- Shifty Eyes: When the judge or lawyers are asking you questions to determine if they want to keep you on the jury, look around at everything in the room without moving your head. Shifty eyes are a surefire way of freaking people out.
- Strong, Unsubstantiated Opinions: When asked a question, make sweeping generalizations and adamantly support your views with illogical and irrational arguments. Remember, people's livelihoods are in your hands, and you don't want that kind of responsibility!
- Always Answer with a Question: If that judge is going to put you on the hot seat, why not return the favor? If he asks you, "Juror #11, have you ever been convicted of a felony", simply respond, "Maybe. Have you?" You will be immediately dismissed from the case.
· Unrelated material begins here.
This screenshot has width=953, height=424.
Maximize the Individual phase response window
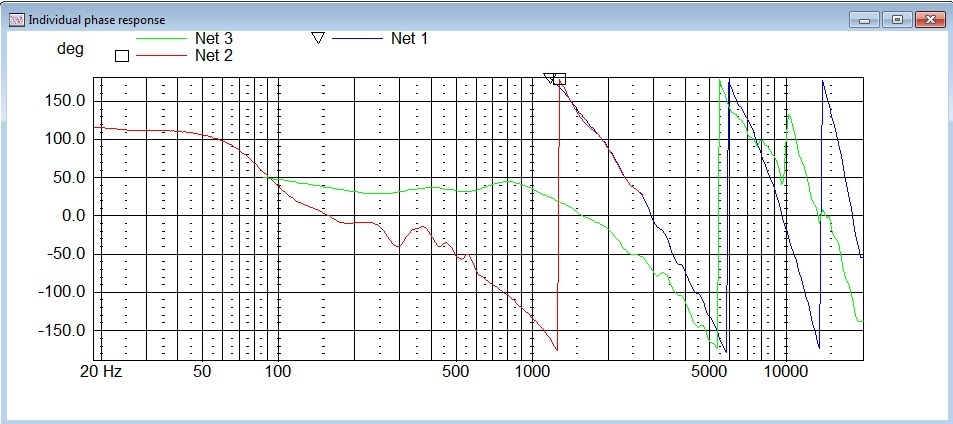[x=896, y=20]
- Speak with Little or No Vocal Inflection: Remember Will Ferrel's character from SNL who had voice immodulation? Yep. That'll work.
- Assume You Have the Right to Always Go to the Bathroom: These people stand up for you when you walk in the room. You have the right to get up and leave the courtroom for any reason whenever you want. If the judge tells you to sit down you look him straight in the eyes and say, "Judge, the next time I sit down it's gonna get real nasty. Now I can either do that here or I can do that where civilized folks do. Your decision."
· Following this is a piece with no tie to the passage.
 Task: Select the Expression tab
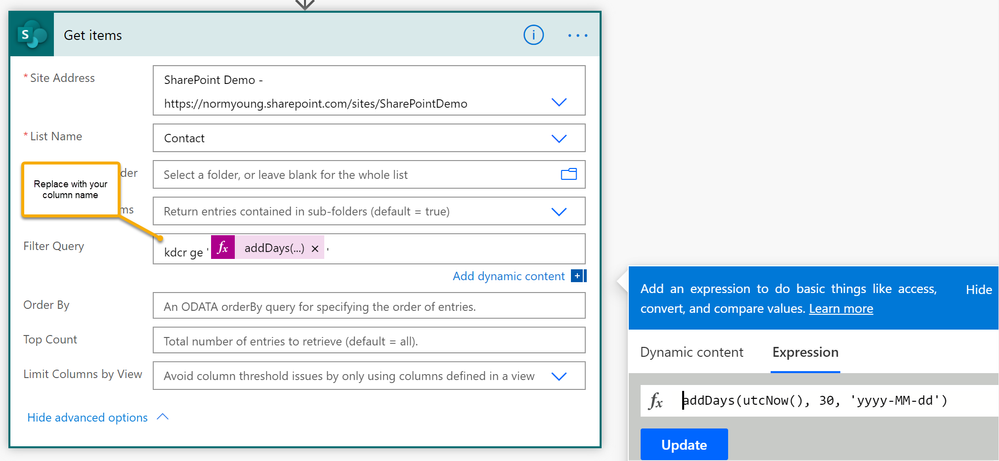[805, 352]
- Reenact Famous Courtroom Scenes: "You can't handle the truth!" Lawyers love this.
I'm not saying that this is what I've done to get out of jury duty while still reporting to jury duty, I'm just saying this will work. And if you don't want to participate in jury duty...what's wrong with you? It's your civic duty, and people's lives are in your hands. It's an honor to live in a country that executes justice through trial by jury, so don't take it for granted. You never know when you might need an honest, thoughtful, serious jury someday.